You can thank Ray Harryhausen for this one. Between Kali (1973) and Talos (1963), there was plenty of on-screen precedent for animated statues around the time D&D was being invented (1974). Things become tropes because they work, and there’s no denying that the animated statue is a classic. There’s nothing quite like proceeding through a statuary corridor or a graveyard, watching the impassive stone faces staring at you from all sides, and wondering when or if they will spring to life. At the gaming table, however, it’s much less “if” and much more “when.” The reason that Fighter is banned from all the museums in the kingdom is that GMs oftentimes forget to make the surprise surprising, and he’s not getting fooled again.

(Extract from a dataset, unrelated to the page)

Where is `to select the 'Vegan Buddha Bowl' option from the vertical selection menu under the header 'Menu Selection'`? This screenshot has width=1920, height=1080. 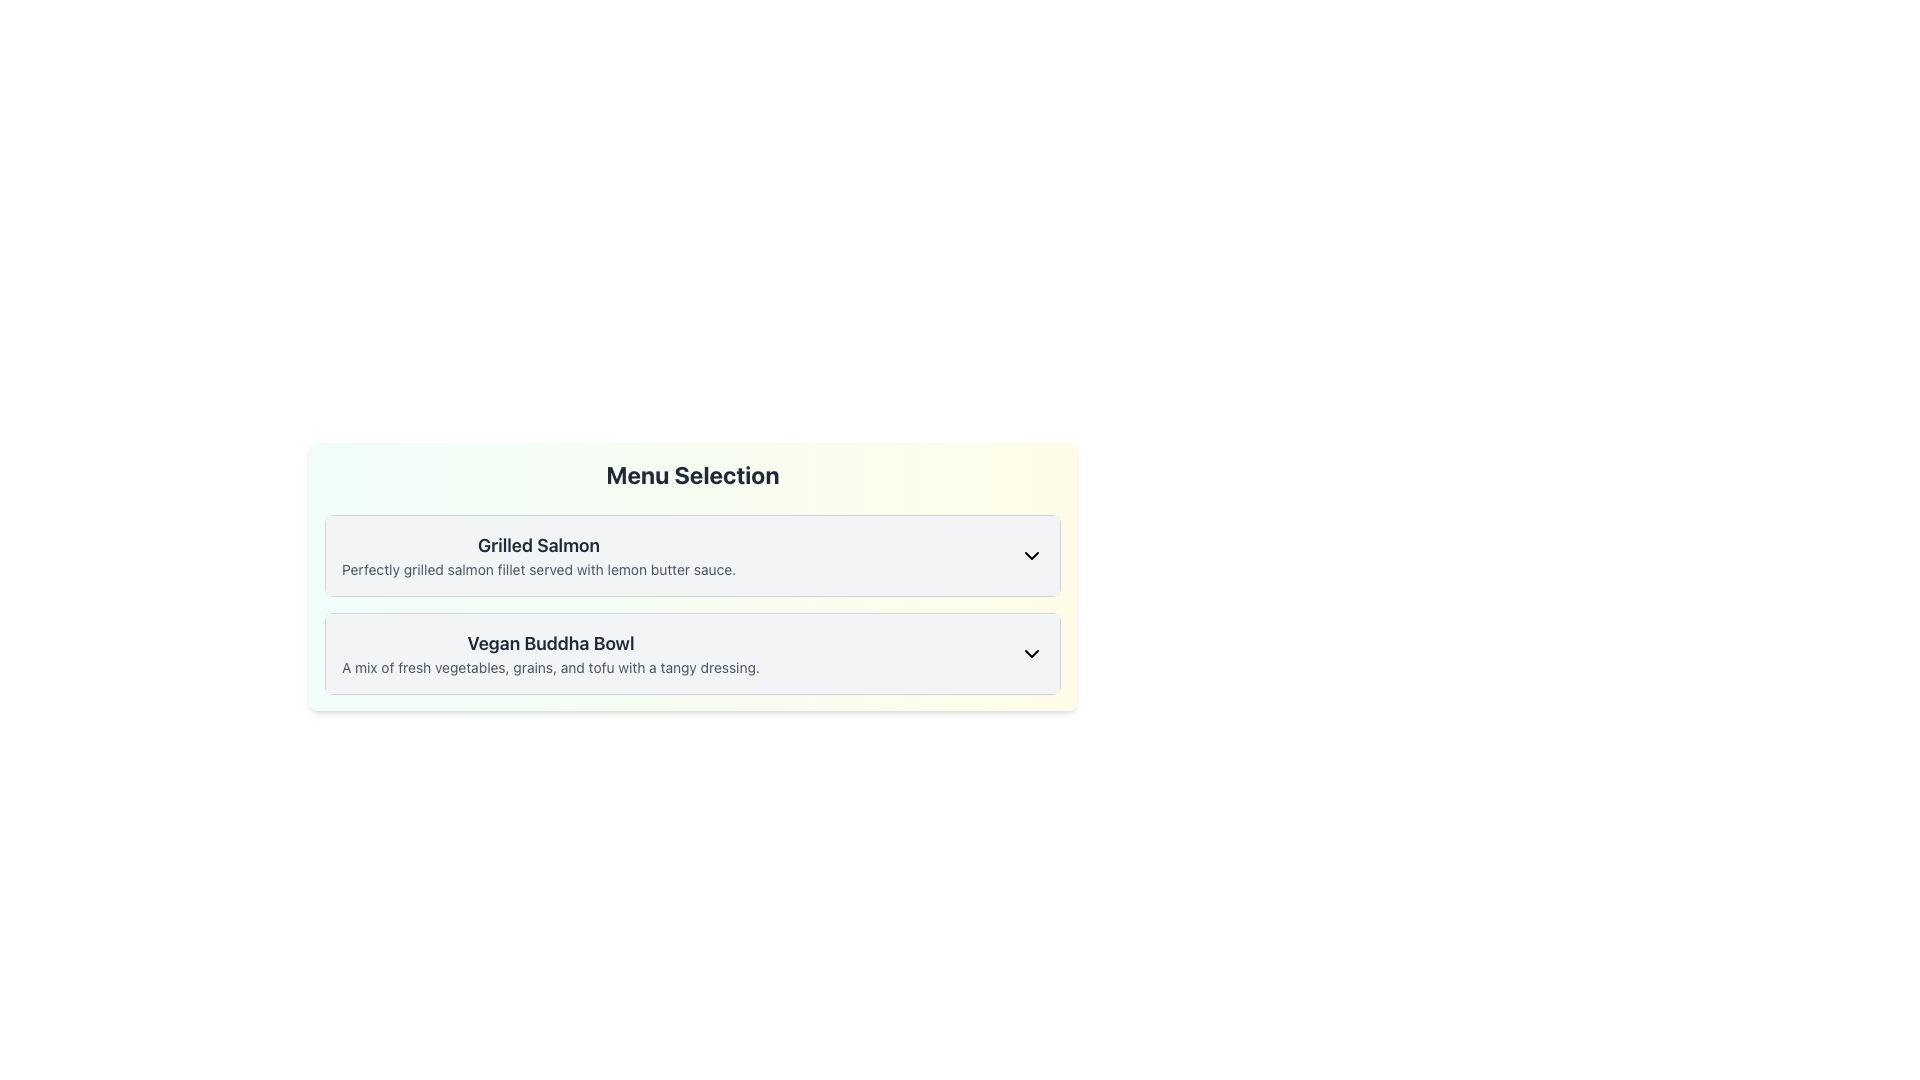
to select the 'Vegan Buddha Bowl' option from the vertical selection menu under the header 'Menu Selection' is located at coordinates (692, 654).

Golems can be great at hiding in plain site, and ditto animated objects. It’s a small thrill as a GM to announce that “the chest lunges at you” or “the chandelier rolls to grapple.” But the important thing is the description. If you want to surprise the adventuring party, you’ve got to describe the contents of each room they stumble across, and I’m not talking “it’s a 30 ft. square chamber with exits to the north and west.” Instead, you’ve got to tell your players about the writing table, the globe of an alien world, the niches on the wall with the zodiac figurines, or the braziers burning merrily atop the stairs. Any one of these details could animate and attack. If, on the other hand, you give your players “a sparsely decorated chamber with a large bronze statue,” don’t be surprised when they turn into impromptu and extremely violent art critics.